Schematic representation of UMI deduplication by the 6 methods.

All methods generate read groups which are inferred to represent duplicate reads from a single unique molecule prior to PCR. Where the read group contains more than one UMI, the UMI with the highest frequency is selected as the representative UMI for the group. Ties are broken randomly.

The simplest methods, unique and percentile, group reads with the exact same UMI.

The network-based methods, cluster, adjacency and directional, build networks where nodes are UMIs and edges connect UMIs with an edit distance <= threshold (usually 1). The groups of reads are then defined from the network in a method-specific manner.

cluster: Form networks of connected UMIs (based on hamming distance threshold). Each connected component is a read group. In the above example, all the UMIs are contained in a single connected component and thus there is one read group containing all reads, with ACGT as the ‘selected’ UMI.

adjacency: Form networks as above. For each connected component, select the node (UMI) with the highest counts. Visit all nodes one edge away. If all nodes have been visited, stop. Otherwise, select the top 2 nodes with highest counts and visit all nodes one edge away. Repeat process until all nodes have been visited. Nodes which are not one of the n selected nodes are placed in a read group with the selected node with the highest counts for which there is an edge.

In the example above, ACGT (456) is selected first. Visiting all nodes one edge away leaves AAAT and ACAG unvisted. AAAT (90) is then additionally selected. Visiting all nodes one edge away from the selected nodes now leaves ACAG unvisited. Finally, ACAT (72) is additionally selected. Visiting all nodes one edge away now leaves no nodes unvisited. TCGT and CCGT are assigned to the ACGT read group, AAAT is in read group by itself and ACAG is assigned to the ACAT read group.
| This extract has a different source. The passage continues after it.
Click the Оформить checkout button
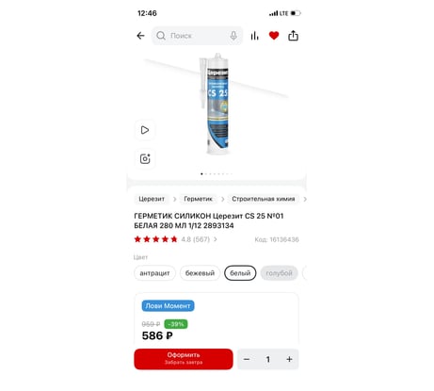The width and height of the screenshot is (434, 391). coord(184,359)
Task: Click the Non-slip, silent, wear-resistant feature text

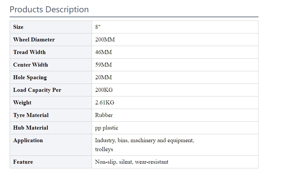Action: [132, 162]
directional (default): Form networks with edges defined based on hamming distance threshold and node A counts >= (2 * node B counts) - 1. Each connected component is a read group, with the node with the highest counts selected as the top node for the component. In the example above, the directional edges yield two connected components. One with AAAT by itself and the other with the remaining UMIs with ACGT as the selected node.